Espace culturel Louis Vuitton, Paris

Data space. She has led her to create a concept of "recording the present" using copper wire. With this material she creates a new physical relationship to objects and space.


comunicato stampa

The Espace Louis Vuitton Paris carries on its ongoing exploration of the relationship between art and thread, and invites Franco-British artist Alice Anderson to draw inspiration from the space itself and create a unique exhibition: DATA space.

In this global digital age where our memories are stored externally, or disembodied, Alice Anderson believes it is absolutely vital to develop an additional process of recording memory. Anderson’s intuition that the digital revolution will prove to be as critical to human memory as was the advent of writing, has led her to create a concept of “recording the present” using copper wire. With this material she creates a new physical relationship to objects and space.

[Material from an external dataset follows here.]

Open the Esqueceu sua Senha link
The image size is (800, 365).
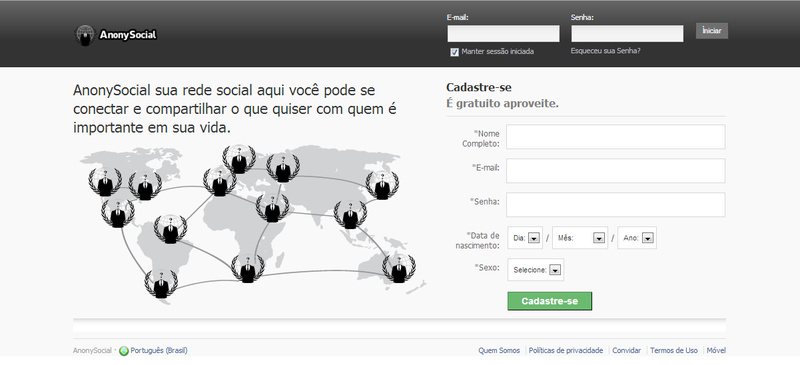tap(606, 51)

Copper wire is imbued with strong symbolism. Its conductivity facilitates connections, much like neurotransmitters in the human brain. Its luminosity is hypnotizing and reminiscent of the enthralling power of fire. Its musicality derives from the unwinding of the wire rattling over bobbins, which occurs during “weaving” performances, inviting a dance with the invisible. It naturally calls for the preservation of objects, to ‘mummify’ them and ‘keep them in memory’.

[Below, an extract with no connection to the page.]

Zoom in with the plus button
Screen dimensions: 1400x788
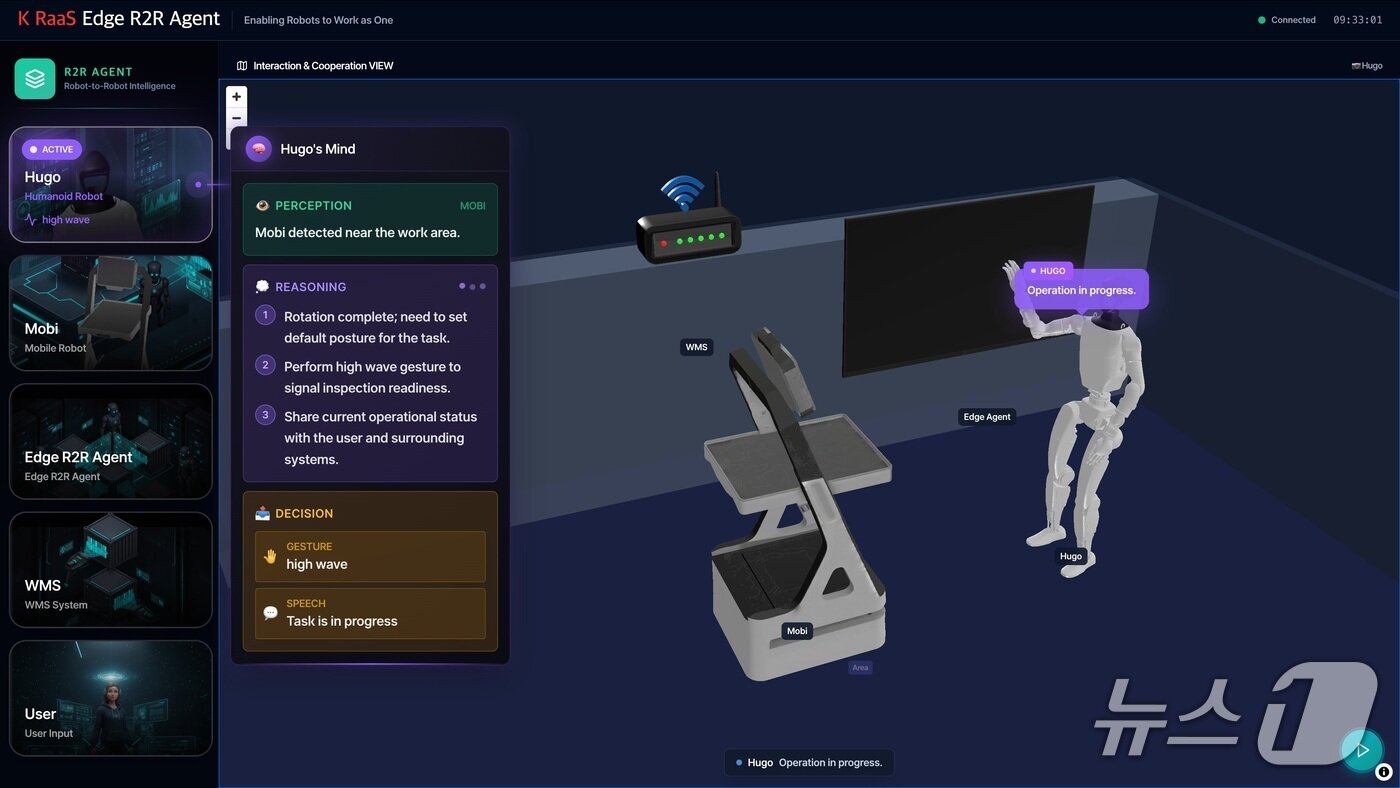236,97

Alice Anderson has developed her own “weaving” technique, which entails winding copper wire indefinitely around selected objects during a ritual-like performance. The artist works barefoot, either alone or in a group, repeating the action, which is never the same. The copper wire becomes an extension of the body. Like in a primitive rite around fire, this ceremony is a shared experience where everyone is invited to weave their own identity within this universal movement.
At the end of the performance, the now “mummified object” reveals itself as a sculpture. The unpredictable micro-tensions within the wire sometimes continue to distort: the movement spreads around the shape modifying its form. It bends the metal, the fibreglass, and protects the stone.

For DATA space, Alice Anderson wishes to record data related to the Espace Louis Vuitton Paris by measuring certain dimensions of its architecture. Wooden floorboards have been rearranged to form new rounded geometrical shapes, somewhat like diagrams of the physical dimensions, recorded in 3D by the copper wire. The skylights of the Rotunda have been remodelled in steel and then woven with copper wire; combined, they form a dance, once the pressure from the copper wire has bent the material. The elevator has been turned into a simple parallelepiped, and for the first time, visitors will be able to see the elevator cables. Certain sections of lighting track create a vertical ensemble that is infinitely adjustable. Finally, the housings of the neon lights on the ceiling find themselves interconnected by the wires pulled between them. Throughout the exhibition, visitors are invited to discover the performances during which these unique works of art, crystallized in time, were made.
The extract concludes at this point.